Required action:
Output all the data exactly as it appears below.
*** Data for this task
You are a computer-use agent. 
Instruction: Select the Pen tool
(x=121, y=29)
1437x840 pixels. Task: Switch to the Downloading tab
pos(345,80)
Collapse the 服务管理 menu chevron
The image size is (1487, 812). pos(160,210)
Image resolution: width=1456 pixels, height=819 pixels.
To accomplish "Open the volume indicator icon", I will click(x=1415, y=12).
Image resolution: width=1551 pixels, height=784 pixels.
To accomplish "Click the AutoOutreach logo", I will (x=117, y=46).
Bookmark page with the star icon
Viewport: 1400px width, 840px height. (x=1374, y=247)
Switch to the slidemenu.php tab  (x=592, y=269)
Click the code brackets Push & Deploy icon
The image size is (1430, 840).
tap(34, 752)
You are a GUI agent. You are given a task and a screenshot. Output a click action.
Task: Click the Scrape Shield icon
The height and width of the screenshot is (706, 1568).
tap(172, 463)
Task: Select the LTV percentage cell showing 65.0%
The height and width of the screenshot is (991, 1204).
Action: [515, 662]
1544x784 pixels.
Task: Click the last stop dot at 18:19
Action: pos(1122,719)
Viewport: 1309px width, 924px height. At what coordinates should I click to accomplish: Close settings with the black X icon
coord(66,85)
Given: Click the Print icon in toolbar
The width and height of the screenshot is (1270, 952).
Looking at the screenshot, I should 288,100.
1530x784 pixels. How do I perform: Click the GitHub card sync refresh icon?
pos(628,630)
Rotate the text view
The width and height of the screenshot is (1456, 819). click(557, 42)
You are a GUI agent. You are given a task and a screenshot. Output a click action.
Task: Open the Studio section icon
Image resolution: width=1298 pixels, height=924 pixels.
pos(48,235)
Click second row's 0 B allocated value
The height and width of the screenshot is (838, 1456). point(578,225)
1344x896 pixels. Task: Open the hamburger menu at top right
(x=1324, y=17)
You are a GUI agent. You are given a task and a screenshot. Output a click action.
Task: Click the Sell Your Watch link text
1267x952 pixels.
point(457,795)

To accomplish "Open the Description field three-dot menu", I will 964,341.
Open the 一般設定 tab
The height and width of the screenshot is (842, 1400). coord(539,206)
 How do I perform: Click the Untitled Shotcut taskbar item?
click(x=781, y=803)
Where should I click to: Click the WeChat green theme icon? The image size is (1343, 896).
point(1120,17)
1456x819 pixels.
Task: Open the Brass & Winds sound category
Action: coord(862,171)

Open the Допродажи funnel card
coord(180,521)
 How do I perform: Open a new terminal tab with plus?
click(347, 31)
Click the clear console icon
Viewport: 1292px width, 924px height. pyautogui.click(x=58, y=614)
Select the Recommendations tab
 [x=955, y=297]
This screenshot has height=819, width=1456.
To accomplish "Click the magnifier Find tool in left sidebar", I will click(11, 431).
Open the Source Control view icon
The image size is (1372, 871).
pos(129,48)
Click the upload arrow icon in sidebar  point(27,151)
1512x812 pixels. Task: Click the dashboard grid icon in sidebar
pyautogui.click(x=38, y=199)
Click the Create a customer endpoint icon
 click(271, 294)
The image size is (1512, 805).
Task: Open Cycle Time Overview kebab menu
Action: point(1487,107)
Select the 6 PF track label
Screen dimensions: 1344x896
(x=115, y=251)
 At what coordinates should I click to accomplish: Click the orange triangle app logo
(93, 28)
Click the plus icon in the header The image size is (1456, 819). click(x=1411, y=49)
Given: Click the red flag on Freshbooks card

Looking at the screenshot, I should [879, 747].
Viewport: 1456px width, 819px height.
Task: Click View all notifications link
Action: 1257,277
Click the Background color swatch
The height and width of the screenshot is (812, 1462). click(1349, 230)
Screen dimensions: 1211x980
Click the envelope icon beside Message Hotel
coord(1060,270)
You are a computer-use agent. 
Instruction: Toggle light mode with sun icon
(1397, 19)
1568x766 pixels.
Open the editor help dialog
******
Result of the task:
You are a computer-use agent. 
Instruction: Select the Pen tool
(x=121, y=29)
1437x840 pixels. Task: Switch to the Downloading tab
pos(345,80)
Collapse the 服务管理 menu chevron
The image size is (1487, 812). pos(160,210)
Image resolution: width=1456 pixels, height=819 pixels.
To accomplish "Open the volume indicator icon", I will click(x=1415, y=12).
Image resolution: width=1551 pixels, height=784 pixels.
To accomplish "Click the AutoOutreach logo", I will (x=117, y=46).
Bookmark page with the star icon
Viewport: 1400px width, 840px height. (x=1374, y=247)
Switch to the slidemenu.php tab  (x=592, y=269)
Click the code brackets Push & Deploy icon
The image size is (1430, 840).
tap(34, 752)
You are a GUI agent. You are given a task and a screenshot. Output a click action.
Task: Click the Scrape Shield icon
The height and width of the screenshot is (706, 1568).
tap(172, 463)
Task: Select the LTV percentage cell showing 65.0%
The height and width of the screenshot is (991, 1204).
Action: [515, 662]
1544x784 pixels.
Task: Click the last stop dot at 18:19
Action: pos(1122,719)
Viewport: 1309px width, 924px height. At what coordinates should I click to accomplish: Close settings with the black X icon
coord(66,85)
Given: Click the Print icon in toolbar
The width and height of the screenshot is (1270, 952).
Looking at the screenshot, I should 288,100.
1530x784 pixels. How do I perform: Click the GitHub card sync refresh icon?
pos(628,630)
Rotate the text view
The width and height of the screenshot is (1456, 819). click(557, 42)
You are a GUI agent. You are given a task and a screenshot. Output a click action.
Task: Open the Studio section icon
Image resolution: width=1298 pixels, height=924 pixels.
pos(48,235)
Click second row's 0 B allocated value
The height and width of the screenshot is (838, 1456). point(578,225)
1344x896 pixels. Task: Open the hamburger menu at top right
(x=1324, y=17)
You are a GUI agent. You are given a task and a screenshot. Output a click action.
Task: Click the Sell Your Watch link text
1267x952 pixels.
point(457,795)

To accomplish "Open the Description field three-dot menu", I will 964,341.
Open the 一般設定 tab
The height and width of the screenshot is (842, 1400). coord(539,206)
 How do I perform: Click the Untitled Shotcut taskbar item?
click(x=781, y=803)
Where should I click to: Click the WeChat green theme icon? The image size is (1343, 896).
point(1120,17)
1456x819 pixels.
Task: Open the Brass & Winds sound category
Action: coord(862,171)

Open the Допродажи funnel card
coord(180,521)
 How do I perform: Open a new terminal tab with plus?
click(347, 31)
Click the clear console icon
Viewport: 1292px width, 924px height. pyautogui.click(x=58, y=614)
Select the Recommendations tab
 [x=955, y=297]
This screenshot has height=819, width=1456.
To accomplish "Click the magnifier Find tool in left sidebar", I will click(11, 431).
Open the Source Control view icon
The image size is (1372, 871).
pos(129,48)
Click the upload arrow icon in sidebar  point(27,151)
1512x812 pixels. Task: Click the dashboard grid icon in sidebar
pyautogui.click(x=38, y=199)
Click the Create a customer endpoint icon
 click(271, 294)
The image size is (1512, 805).
Task: Open Cycle Time Overview kebab menu
Action: point(1487,107)
Select the 6 PF track label
Screen dimensions: 1344x896
(x=115, y=251)
 At what coordinates should I click to accomplish: Click the orange triangle app logo
(93, 28)
Click the plus icon in the header The image size is (1456, 819). click(x=1411, y=49)
Given: Click the red flag on Freshbooks card

Looking at the screenshot, I should [879, 747].
Viewport: 1456px width, 819px height.
Task: Click View all notifications link
Action: 1257,277
Click the Background color swatch
The height and width of the screenshot is (812, 1462). click(1349, 230)
Screen dimensions: 1211x980
Click the envelope icon beside Message Hotel
coord(1060,270)
You are a computer-use agent. 
Instruction: Toggle light mode with sun icon
(1397, 19)
1568x766 pixels.
Open the editor help dialog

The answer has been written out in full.